▶ _Assignment_
Extract from the entries below, exactly as given, only the lines from the line containing "For every named target in this 500×2576" to the line containing "Ιστότοπος (20, 1839)", both lines included.
*****
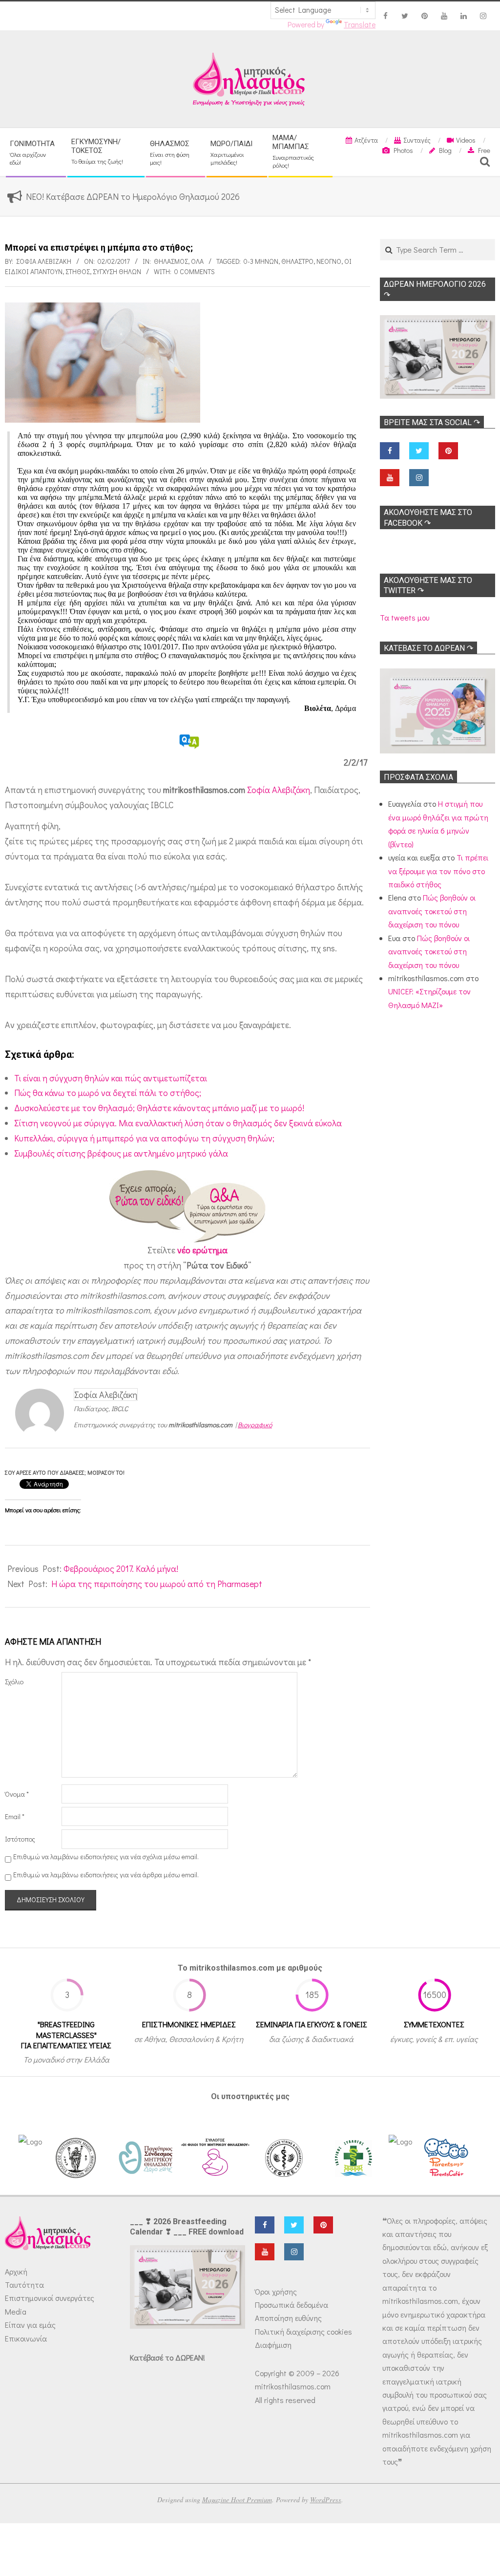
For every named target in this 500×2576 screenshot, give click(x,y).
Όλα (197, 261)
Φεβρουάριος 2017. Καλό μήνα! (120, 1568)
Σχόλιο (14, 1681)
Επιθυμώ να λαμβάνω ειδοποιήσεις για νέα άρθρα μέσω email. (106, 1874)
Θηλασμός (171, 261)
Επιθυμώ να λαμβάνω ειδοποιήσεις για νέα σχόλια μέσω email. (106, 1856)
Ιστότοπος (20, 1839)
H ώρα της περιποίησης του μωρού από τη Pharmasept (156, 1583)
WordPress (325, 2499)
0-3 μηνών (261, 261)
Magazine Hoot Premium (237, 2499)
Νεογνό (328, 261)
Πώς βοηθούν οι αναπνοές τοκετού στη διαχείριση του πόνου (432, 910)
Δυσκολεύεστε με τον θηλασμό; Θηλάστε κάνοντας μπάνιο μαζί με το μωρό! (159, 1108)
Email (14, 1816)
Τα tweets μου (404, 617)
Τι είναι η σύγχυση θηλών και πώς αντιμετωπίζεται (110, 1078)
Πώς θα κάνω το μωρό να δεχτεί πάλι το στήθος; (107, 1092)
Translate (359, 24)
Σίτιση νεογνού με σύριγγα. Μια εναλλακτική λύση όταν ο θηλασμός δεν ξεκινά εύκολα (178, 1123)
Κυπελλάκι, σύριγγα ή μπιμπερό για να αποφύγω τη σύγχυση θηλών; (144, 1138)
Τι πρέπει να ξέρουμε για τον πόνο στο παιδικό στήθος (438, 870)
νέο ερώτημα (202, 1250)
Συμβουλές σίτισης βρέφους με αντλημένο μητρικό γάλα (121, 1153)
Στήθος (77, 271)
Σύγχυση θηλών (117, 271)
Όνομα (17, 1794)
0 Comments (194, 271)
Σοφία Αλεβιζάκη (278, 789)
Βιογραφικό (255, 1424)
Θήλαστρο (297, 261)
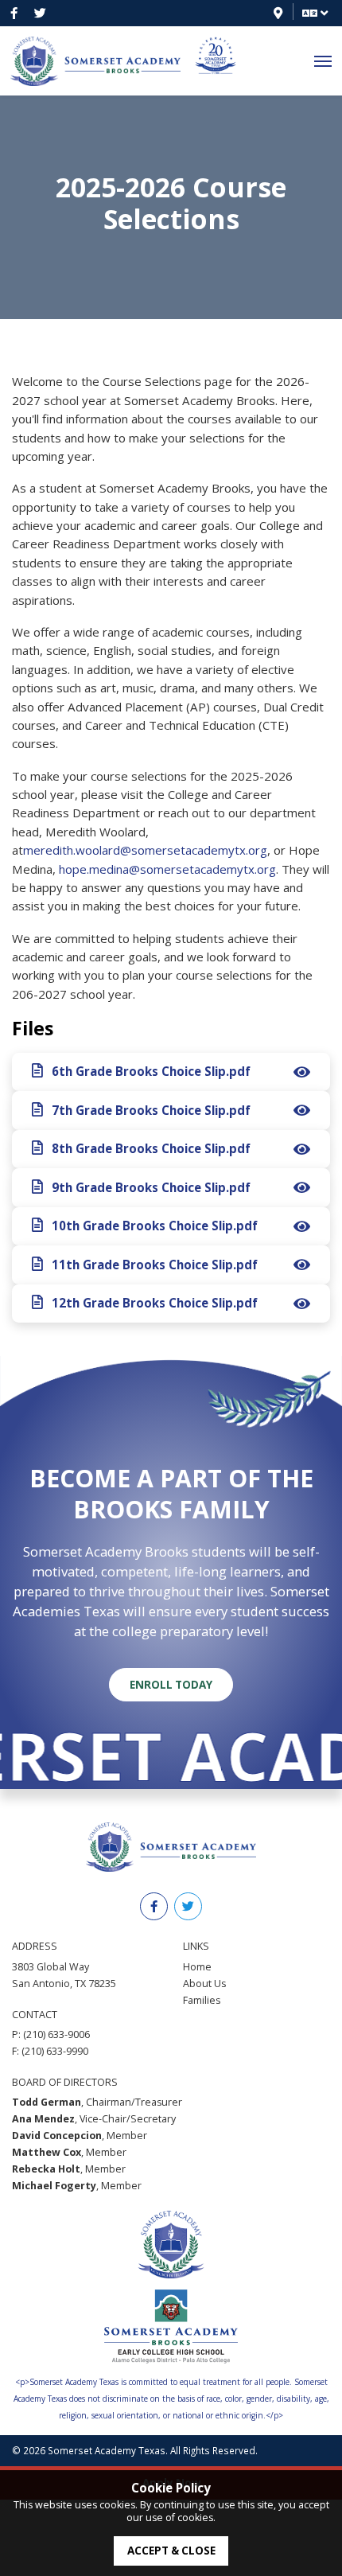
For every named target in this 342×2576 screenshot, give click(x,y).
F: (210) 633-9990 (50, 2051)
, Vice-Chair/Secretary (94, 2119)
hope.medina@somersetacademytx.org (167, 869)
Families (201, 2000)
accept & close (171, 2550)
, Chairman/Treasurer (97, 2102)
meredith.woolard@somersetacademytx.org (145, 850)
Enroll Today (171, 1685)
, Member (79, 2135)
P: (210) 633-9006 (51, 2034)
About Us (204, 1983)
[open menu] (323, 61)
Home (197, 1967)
*****
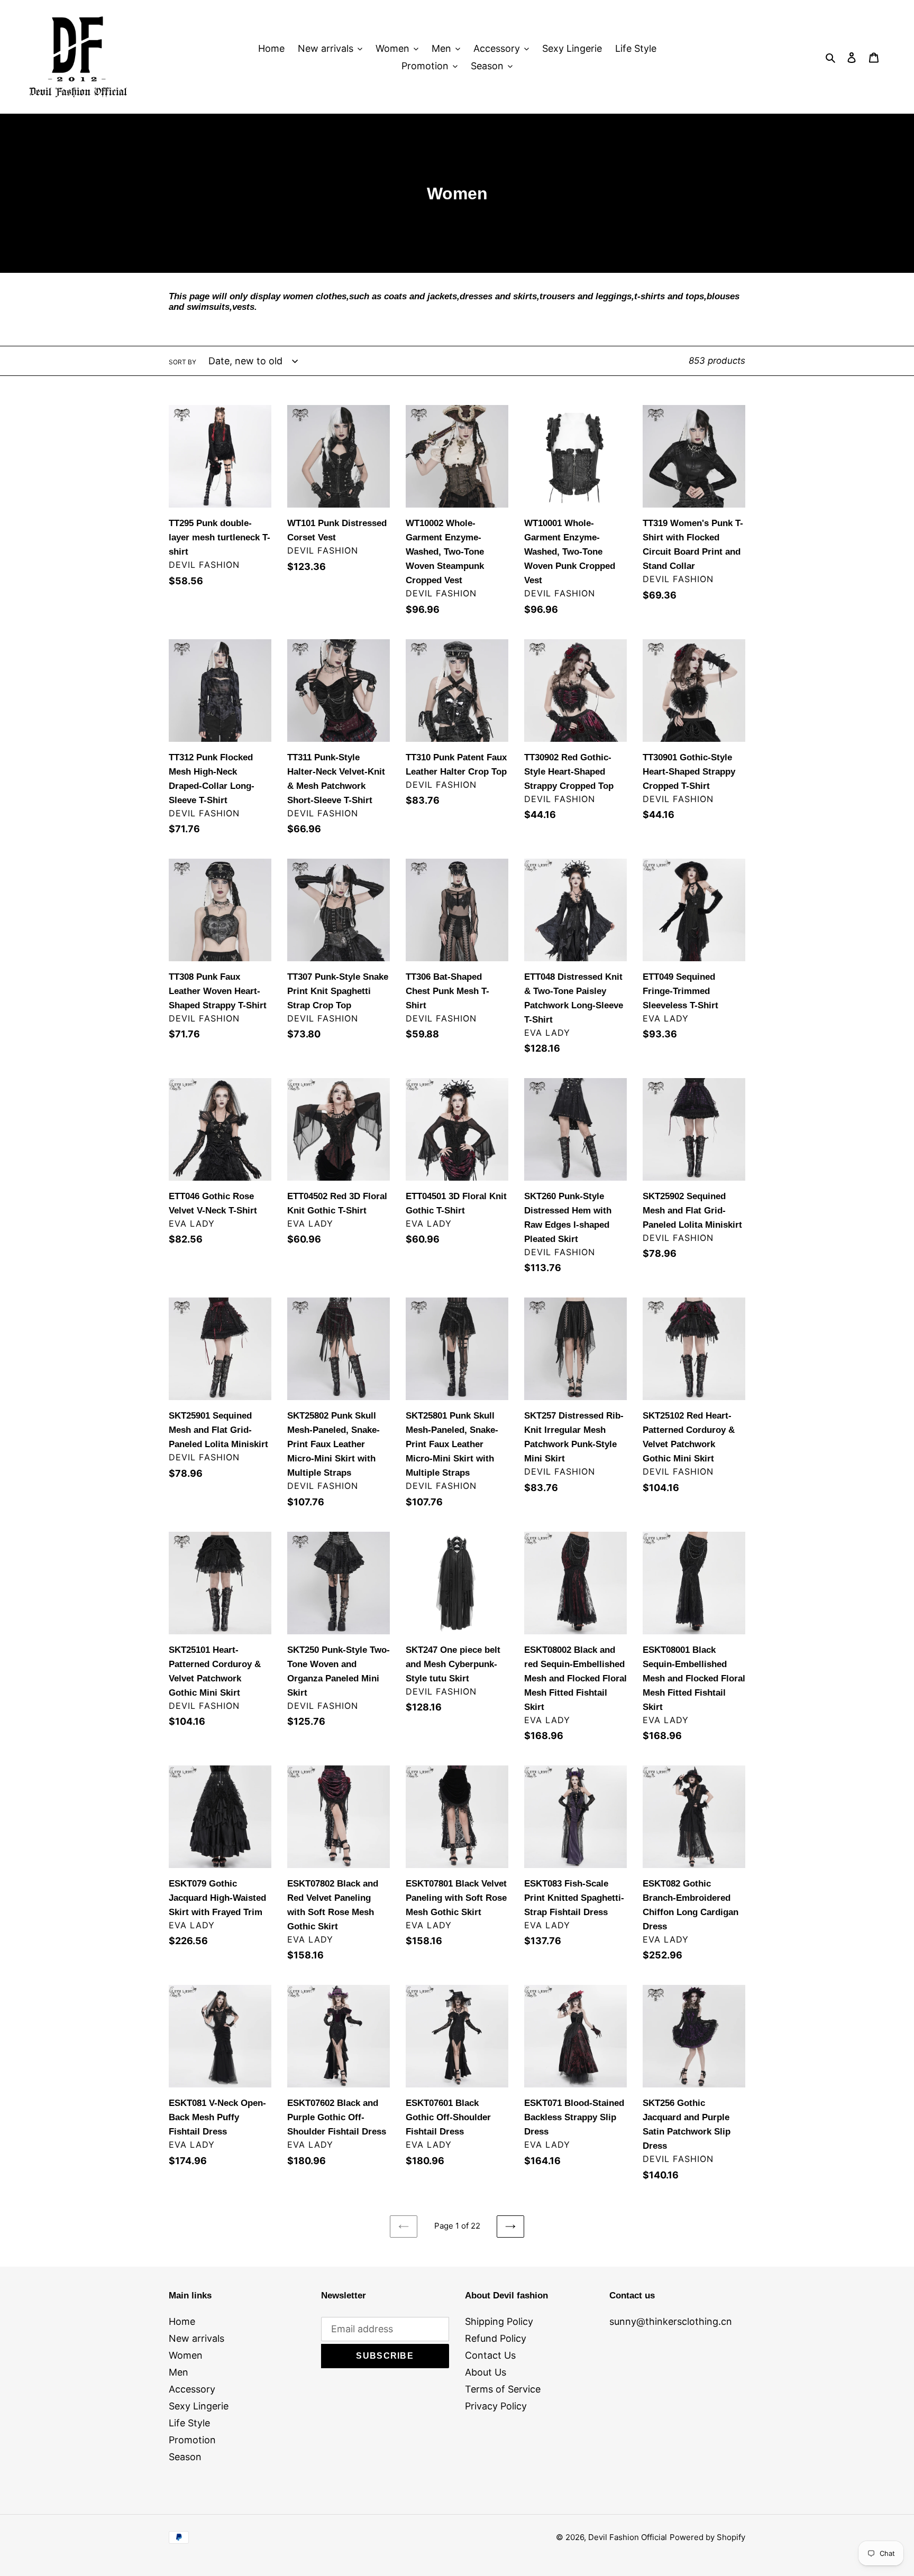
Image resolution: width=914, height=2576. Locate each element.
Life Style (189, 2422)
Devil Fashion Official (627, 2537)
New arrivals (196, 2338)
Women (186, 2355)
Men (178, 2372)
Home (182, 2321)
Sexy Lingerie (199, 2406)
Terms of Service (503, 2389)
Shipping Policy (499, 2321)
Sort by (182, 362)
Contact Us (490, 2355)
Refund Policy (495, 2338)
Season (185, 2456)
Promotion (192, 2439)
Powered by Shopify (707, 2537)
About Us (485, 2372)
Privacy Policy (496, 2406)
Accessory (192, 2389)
*****
▶ _Output below_
For every named target in this 500×2576 screenshot, give click(x,y).
Όλα (197, 261)
Φεβρουάριος 2017. Καλό μήνα! (120, 1568)
Σχόλιο (14, 1681)
Επιθυμώ να λαμβάνω ειδοποιήσεις για νέα άρθρα μέσω email. (106, 1874)
Θηλασμός (171, 261)
Επιθυμώ να λαμβάνω ειδοποιήσεις για νέα σχόλια μέσω email. (106, 1856)
Ιστότοπος (20, 1839)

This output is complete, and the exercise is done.